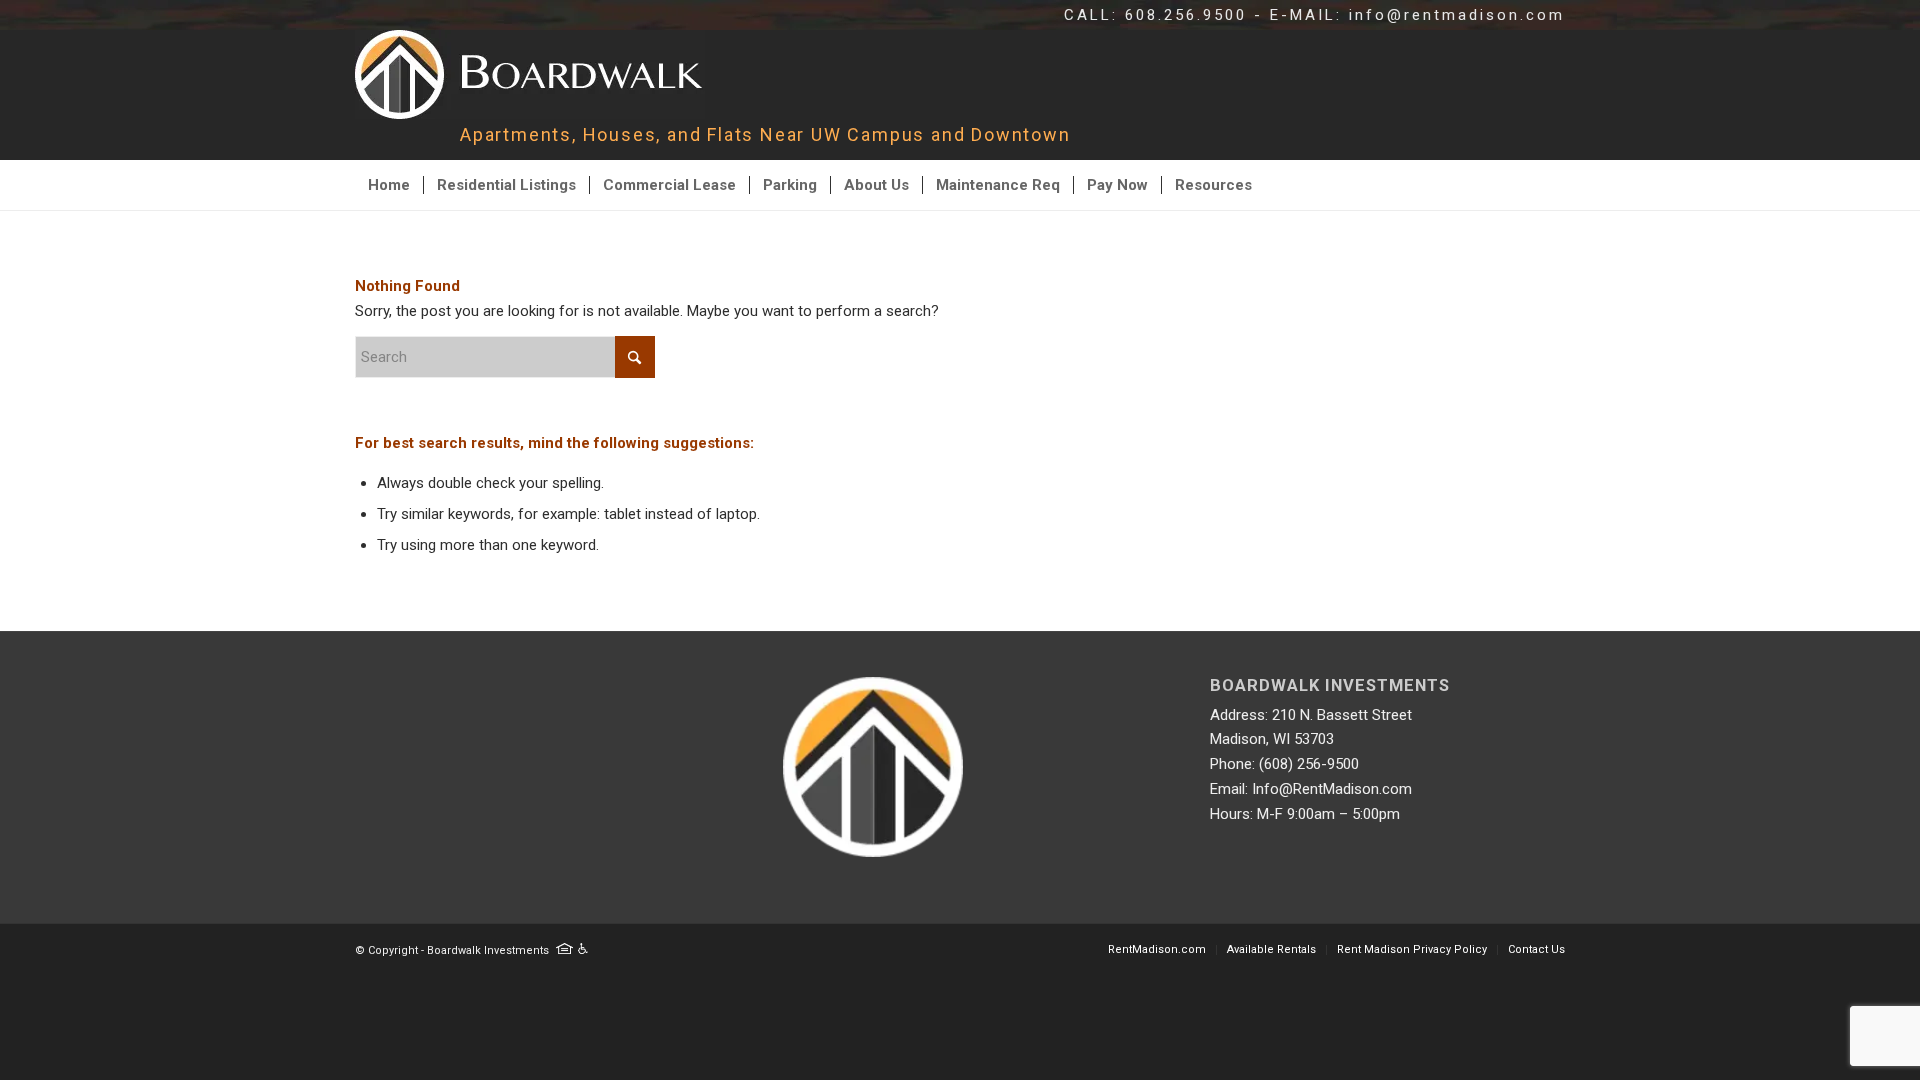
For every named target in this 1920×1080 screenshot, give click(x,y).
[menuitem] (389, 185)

==

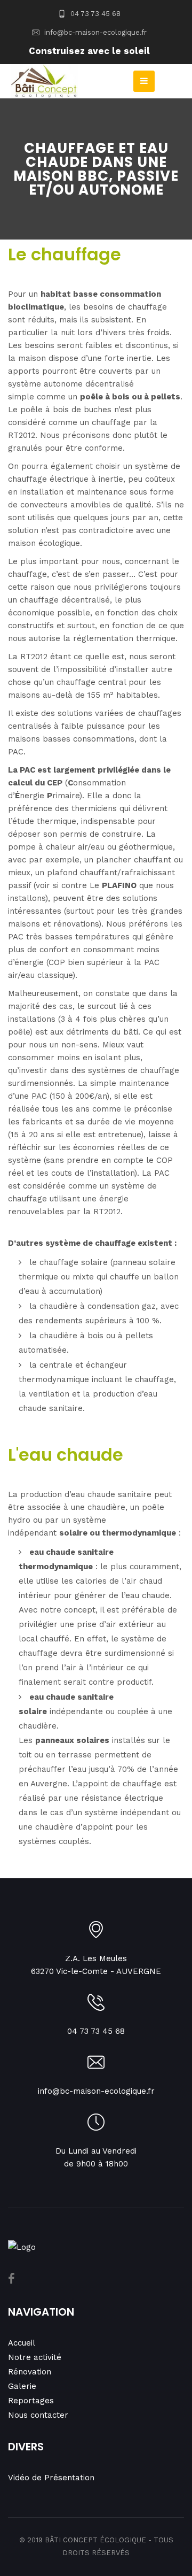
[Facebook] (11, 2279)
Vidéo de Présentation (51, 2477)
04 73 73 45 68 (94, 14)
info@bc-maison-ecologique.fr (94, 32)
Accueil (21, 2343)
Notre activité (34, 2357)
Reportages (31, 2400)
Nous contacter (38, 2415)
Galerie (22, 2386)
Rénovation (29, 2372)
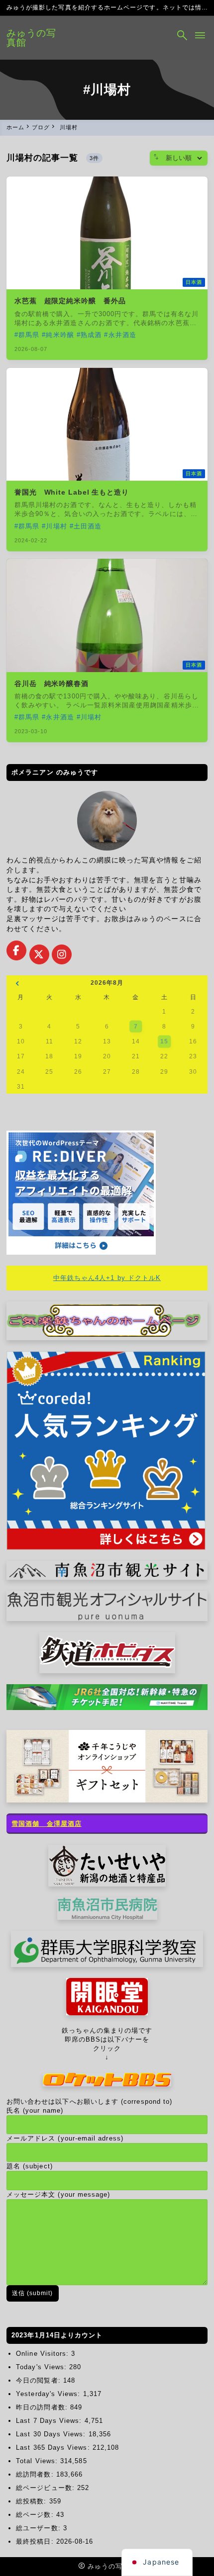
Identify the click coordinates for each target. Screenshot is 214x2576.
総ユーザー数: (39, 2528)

— Exercise details —
Retype the records above, but only those lines that fall between the line containing "For every named" and the line containing "[menuitem] (389, 185)", with both of those lines included, exactly as written.

— Answer —
For every named target in this 1920×1080 screenshot, give click(x,y).
[menuitem] (389, 185)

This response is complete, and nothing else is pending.